За ужином сперва шел общий разговор на пустячные, мало интересные темы. Говорили о вестях с фронтов, о погоде, о сплетнях и анекдотах, ходивших по Варшаве, а более всего — так, ни о чем. Только Юлек почти не принимал участия в разговоре. Вставил словечко, другое, а потом сидел молча, ел с аппетитом, то и дело подкладывая себе на тарелку, да время от времени, не умея скрыть раздражение, морщил свои густые, темными дугами очерченные брови.
Более всех говорил Ян. Он был даже сверх меры оживлен, но в какую-то минуту, когда он блистал красноречием, несоразмерным с ничтожностью предмета, ему вдруг припомнился последний, не удавшийся обед в Залесинеке, когда Ирена подобным же образом пыталась скрыть свою внутреннюю тревогу. И тотчас он сник, запутался в средине никому не интересного рассказа, и беседа, с какого-то момента явно принужденная и для всех тягостная, начала сама собою затухать, а там и вовсе погасла, сменилась неловким молчанием. Анна, обычно такая радушная в атмосфере доверительных бесед на серьезные темы, не проявила требующейся от хозяйки дома гибкости, не сумела поднять настроение гостей. Ирене при желании удалось бы это сделать, но сейчас ей было не до того.
Окна в столовой раскрыли настежь, и серовато-синие сумерки, казалось, заполнили комнату. Свет, однако, не включали по причине затемнения. В полумраке лица сидевших за столом были едва видны, и это способствовало затянувшемуся молчанию.
Вдруг в одной из квартир внизу — окна там, видимо, тоже были отворены — заиграла гармонь. Ирена подняла голову.
— Тот, на первом этаже! — буркнул Ян. — Пётровский…
Звуки гармони то приближались, то удалялись, вероятно, Пётровский, наигрывая, ходил по квартире.

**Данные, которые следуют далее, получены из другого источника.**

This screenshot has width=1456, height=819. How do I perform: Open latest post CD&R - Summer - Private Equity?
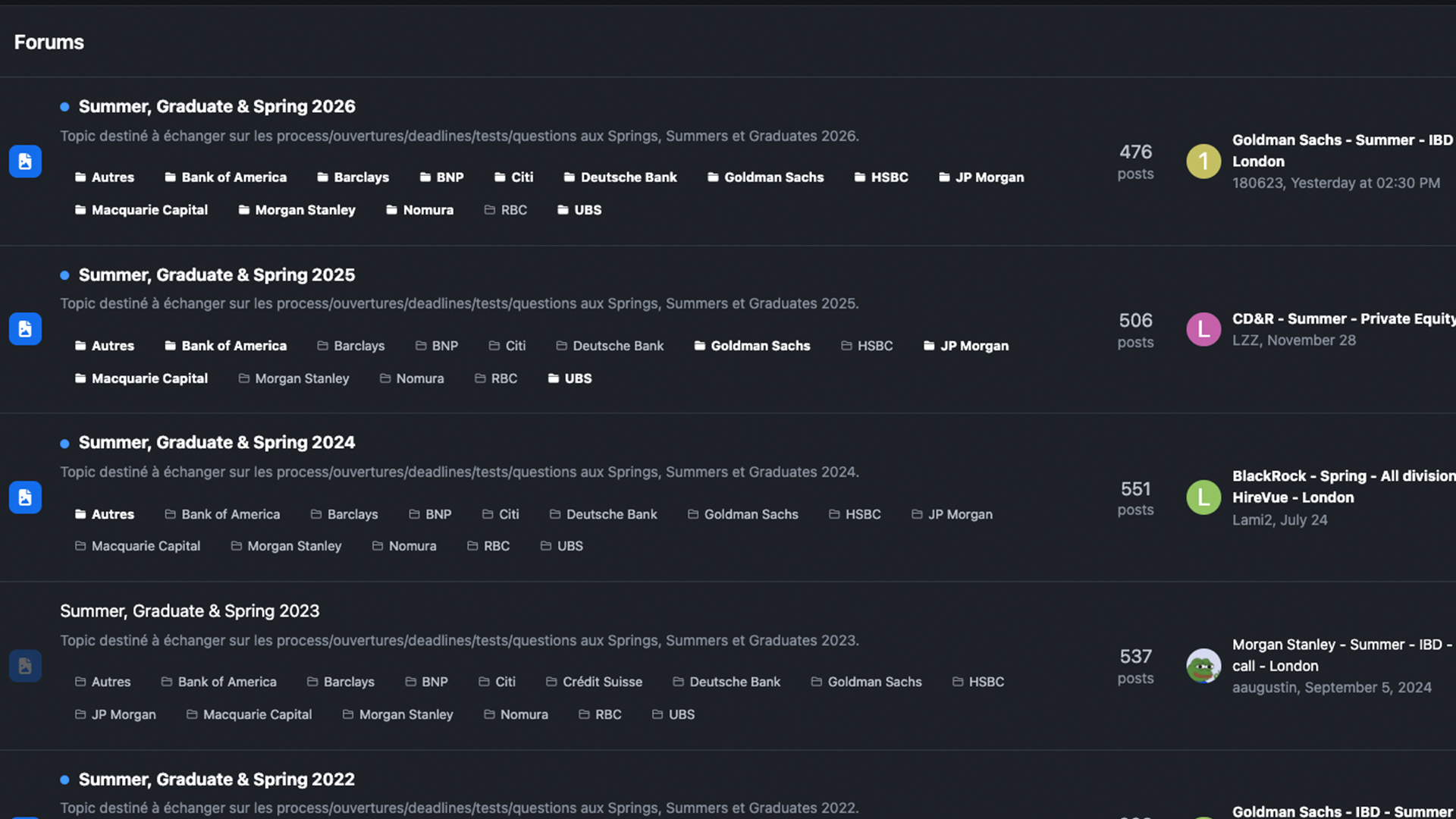(x=1343, y=319)
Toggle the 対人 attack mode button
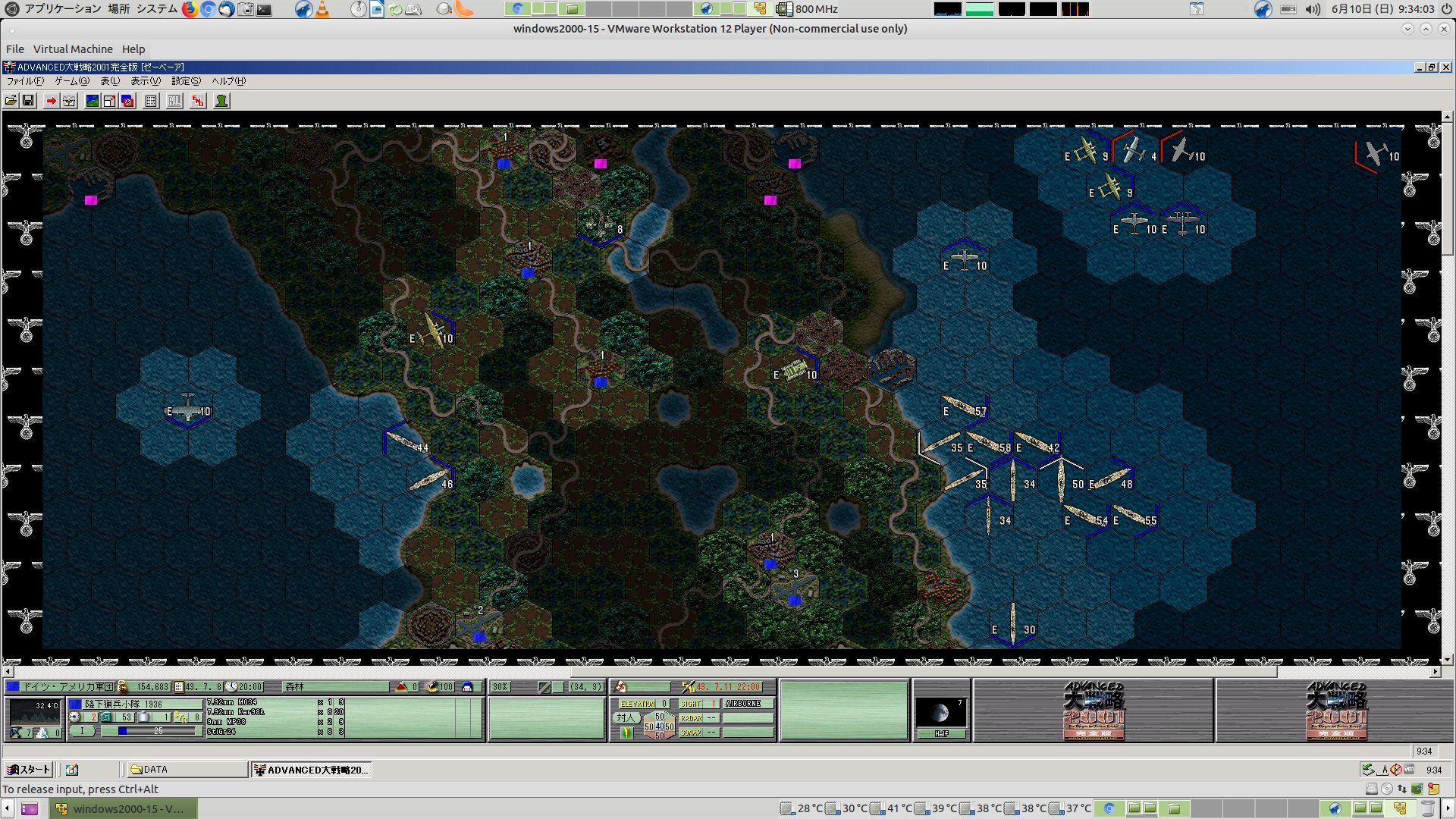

В электрическом чайнике как раз закипела вода. Анна поднялась, чтобы приготовить чай. Ян предложил сигареты Ирене, потом брату, Юлек отказался.
— Предпочитаю свои, они покрепче!
Он вынул из кармана куртки коробочку с табаком, бумажку и стал ловко скручивать цигарку. Покуда Ян тщетно пытался добыть огонь в зажигалке, Юлек пододвинул коробочку Ирене.
— Может, моего попробуете? Хороший табак, меховский…
Не столь, правда, ловко, как Юлек, но тоже умело Ирена принялась скручивать бумажку.